Before SCHWAB, Chief Judge, and LANGTRY and THORNTON, Judges.
Defendant was tried and convicted after bench trial of the offense of criminal drug promotion. ORS 167.222. He was sentenced to serve 90 days in the county jail, but execution of the sentence was suspended by the trial judge. Defendant appeals, contending that the trial court misinterpreted that statute. He makes two assignments of error:
The pertinent portion of ORS 167.222 reads as follows:
"(1) A person commits the crime of criminal drug promotion if he knowingly maintains, frequents, or remains at a place:
"(a) Resorted to by drug users for the purpose of unlawfully using narcotic or dangerous drugs * * *.
"* * * * *."
"[I] The court did not give the common and dictionary meaning to the word 'resorted' as used in ORS 167.222."
"[II] The word 'knowingly' as used in ORS 167.222 applies to the word 'resort' and it was error for the court to enter a judgment of conviction without any evidence tending to show defendant knew this was a place resorted to by drug users."
Defendant's argument on appeal is that the phrase "a place * * * [r]esorted to" in ORS 167.222 means a place repeatedly employed for the use of illegal drugs. He asserts that the evidence does not show that the house was the scene of frequent drug use, nor that defendant knew of any such drug use.
Whatever the merits of this argument, it must fail on this appeal.
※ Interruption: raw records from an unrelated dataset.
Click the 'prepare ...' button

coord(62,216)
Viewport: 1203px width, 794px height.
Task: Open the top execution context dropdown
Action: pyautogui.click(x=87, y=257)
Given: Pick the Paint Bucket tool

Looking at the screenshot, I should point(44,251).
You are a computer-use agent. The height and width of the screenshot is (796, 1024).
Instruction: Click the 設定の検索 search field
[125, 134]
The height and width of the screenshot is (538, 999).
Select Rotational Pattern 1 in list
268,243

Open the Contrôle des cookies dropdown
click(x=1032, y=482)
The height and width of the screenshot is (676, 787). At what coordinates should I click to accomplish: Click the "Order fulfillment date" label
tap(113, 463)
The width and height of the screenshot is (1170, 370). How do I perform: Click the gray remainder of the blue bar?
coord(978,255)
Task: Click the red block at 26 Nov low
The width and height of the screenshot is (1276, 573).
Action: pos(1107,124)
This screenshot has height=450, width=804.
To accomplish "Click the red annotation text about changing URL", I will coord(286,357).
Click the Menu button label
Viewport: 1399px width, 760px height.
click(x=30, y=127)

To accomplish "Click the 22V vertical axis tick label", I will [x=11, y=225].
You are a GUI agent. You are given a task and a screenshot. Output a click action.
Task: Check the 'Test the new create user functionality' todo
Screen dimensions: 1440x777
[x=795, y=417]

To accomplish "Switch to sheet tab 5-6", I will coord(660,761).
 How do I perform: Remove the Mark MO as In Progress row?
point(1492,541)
From our examination of the record it does not appear that defendant made any motion for a judgment of acquittal based on his interpretation of ORS 167.222, or preserved in any other way at trial the asserted error which he now seeks to raise. There is therefore no error to review. " '* * * From a very early date the rule has been that it is not error only, but error legally excepted to, which affords ground for reversal. * * *' " State v. Kloss, 222 Or. 237, 239, 352 P.2d 732 (1960), quoting State v. Avent, 209 Or. 181, 183, 302 P.2d 549 (1956). State v. Grauf, 11 Or. App. 114, 501 P.2d 345, Sup Ct review denied (1972).
Affirmed.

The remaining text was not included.